DATA IN THIS EXERCISE
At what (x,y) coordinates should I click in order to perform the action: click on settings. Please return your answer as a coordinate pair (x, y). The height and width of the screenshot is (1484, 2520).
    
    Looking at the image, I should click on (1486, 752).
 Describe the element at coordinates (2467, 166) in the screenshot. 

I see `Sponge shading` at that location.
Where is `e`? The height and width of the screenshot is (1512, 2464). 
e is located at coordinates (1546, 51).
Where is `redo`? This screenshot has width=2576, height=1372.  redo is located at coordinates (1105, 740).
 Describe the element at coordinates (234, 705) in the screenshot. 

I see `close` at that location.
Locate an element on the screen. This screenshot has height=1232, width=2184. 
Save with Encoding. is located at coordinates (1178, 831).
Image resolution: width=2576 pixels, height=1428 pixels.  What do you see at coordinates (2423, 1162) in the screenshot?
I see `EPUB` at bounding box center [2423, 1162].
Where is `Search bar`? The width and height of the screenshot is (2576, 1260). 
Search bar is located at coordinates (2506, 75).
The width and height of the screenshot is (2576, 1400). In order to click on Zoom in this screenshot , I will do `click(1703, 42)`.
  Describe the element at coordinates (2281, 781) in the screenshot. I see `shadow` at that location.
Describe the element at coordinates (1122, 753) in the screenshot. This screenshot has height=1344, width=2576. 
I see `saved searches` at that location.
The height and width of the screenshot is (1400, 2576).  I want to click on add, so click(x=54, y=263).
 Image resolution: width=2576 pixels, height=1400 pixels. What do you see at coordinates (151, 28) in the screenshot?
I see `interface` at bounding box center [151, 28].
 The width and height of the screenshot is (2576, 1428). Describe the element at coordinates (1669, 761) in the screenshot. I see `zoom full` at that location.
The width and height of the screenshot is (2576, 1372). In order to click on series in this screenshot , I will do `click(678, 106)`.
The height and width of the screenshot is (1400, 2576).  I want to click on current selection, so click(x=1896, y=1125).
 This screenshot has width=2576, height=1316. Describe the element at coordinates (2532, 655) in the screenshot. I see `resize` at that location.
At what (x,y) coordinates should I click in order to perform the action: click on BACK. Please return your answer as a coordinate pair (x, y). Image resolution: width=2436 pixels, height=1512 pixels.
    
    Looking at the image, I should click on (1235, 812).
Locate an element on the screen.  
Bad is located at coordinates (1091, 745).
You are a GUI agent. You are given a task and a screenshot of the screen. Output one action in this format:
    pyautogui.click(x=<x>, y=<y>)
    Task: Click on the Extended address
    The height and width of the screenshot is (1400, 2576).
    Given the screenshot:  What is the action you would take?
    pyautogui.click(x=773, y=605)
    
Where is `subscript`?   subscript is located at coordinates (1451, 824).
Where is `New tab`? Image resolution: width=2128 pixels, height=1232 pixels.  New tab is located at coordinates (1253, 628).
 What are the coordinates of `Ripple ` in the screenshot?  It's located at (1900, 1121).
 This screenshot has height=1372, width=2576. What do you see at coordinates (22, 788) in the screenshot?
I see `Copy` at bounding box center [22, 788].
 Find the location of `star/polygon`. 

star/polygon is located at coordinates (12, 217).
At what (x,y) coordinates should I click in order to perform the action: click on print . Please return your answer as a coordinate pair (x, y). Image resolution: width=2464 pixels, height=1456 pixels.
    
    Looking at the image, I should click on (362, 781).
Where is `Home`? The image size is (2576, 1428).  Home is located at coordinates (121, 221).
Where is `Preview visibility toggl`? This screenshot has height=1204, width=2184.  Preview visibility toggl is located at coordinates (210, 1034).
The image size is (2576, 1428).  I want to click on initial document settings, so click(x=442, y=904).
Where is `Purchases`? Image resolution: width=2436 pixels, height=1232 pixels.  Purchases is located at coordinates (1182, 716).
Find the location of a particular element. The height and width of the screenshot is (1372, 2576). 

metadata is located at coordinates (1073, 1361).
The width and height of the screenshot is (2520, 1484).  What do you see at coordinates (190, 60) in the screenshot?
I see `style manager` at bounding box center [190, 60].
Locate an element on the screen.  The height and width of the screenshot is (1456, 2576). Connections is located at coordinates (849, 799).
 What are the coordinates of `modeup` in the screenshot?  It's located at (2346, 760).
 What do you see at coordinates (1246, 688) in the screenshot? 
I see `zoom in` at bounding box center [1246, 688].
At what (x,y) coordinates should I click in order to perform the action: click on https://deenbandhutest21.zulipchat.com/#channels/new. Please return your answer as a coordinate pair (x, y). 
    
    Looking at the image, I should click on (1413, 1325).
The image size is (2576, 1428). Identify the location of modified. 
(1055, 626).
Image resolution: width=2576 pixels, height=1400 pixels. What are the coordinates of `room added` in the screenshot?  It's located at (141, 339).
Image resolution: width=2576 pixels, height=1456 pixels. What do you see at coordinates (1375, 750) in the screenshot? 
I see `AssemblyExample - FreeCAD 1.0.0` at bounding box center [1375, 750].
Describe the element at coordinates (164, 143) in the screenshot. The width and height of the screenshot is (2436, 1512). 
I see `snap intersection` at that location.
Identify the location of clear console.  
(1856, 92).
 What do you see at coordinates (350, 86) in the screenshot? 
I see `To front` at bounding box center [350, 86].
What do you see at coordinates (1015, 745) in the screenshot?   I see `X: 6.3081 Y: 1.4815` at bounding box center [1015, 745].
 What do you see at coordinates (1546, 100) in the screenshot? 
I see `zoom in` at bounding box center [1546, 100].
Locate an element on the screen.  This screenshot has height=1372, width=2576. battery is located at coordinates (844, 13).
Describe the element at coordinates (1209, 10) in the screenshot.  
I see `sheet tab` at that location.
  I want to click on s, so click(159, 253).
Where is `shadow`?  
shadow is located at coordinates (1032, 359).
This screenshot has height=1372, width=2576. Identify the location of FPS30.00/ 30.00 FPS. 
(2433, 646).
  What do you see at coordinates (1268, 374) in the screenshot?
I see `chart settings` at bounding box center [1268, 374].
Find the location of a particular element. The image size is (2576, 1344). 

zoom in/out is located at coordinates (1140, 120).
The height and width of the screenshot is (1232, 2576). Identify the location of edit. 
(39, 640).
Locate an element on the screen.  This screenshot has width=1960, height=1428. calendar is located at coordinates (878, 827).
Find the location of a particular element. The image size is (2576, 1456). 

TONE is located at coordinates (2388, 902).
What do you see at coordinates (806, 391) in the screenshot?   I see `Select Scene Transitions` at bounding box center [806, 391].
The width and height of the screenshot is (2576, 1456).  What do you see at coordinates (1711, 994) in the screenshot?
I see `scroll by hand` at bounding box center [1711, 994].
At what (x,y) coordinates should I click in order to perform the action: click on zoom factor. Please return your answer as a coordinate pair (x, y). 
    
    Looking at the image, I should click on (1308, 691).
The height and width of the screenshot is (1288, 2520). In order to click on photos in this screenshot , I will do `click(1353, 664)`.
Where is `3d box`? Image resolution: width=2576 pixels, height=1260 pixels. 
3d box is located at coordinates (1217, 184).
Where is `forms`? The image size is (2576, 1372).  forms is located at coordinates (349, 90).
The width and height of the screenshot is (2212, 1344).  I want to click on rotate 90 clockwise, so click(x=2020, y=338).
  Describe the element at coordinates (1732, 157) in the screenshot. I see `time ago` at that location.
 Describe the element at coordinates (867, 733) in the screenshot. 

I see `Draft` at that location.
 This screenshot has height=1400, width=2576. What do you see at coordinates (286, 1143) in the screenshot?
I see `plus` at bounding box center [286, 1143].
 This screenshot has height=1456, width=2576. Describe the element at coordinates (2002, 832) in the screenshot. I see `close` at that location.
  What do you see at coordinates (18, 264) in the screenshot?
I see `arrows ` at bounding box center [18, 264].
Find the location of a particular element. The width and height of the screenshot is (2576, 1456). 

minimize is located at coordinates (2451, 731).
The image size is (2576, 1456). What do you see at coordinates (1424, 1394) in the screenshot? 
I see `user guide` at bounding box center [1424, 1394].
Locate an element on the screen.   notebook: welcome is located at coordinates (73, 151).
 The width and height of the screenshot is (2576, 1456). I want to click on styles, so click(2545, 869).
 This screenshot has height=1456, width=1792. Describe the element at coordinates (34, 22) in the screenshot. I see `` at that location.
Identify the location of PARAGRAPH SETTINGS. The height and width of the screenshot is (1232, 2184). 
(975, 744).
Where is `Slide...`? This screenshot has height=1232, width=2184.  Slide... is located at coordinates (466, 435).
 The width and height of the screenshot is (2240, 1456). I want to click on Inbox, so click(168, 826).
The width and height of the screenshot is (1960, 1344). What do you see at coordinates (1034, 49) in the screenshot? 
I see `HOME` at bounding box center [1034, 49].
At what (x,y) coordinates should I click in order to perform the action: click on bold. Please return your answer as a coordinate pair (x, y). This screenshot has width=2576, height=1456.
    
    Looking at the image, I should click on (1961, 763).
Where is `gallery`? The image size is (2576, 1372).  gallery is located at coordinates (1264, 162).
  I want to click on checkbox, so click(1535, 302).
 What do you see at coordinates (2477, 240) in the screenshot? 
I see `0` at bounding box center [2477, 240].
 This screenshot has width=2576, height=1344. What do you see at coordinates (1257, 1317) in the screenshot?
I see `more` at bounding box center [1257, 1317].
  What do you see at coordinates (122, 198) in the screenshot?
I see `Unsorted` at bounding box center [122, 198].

PROBLEM
Retype the lines from the one containing "pixels, height=1260 pixels." through the one containing "coordinates (349, 90).", including both of those lines, with no changes.

REPLY TO THE TASK
Where is `3d box`? Image resolution: width=2576 pixels, height=1260 pixels. 
3d box is located at coordinates (1217, 184).
Where is `forms`? The image size is (2576, 1372).  forms is located at coordinates (349, 90).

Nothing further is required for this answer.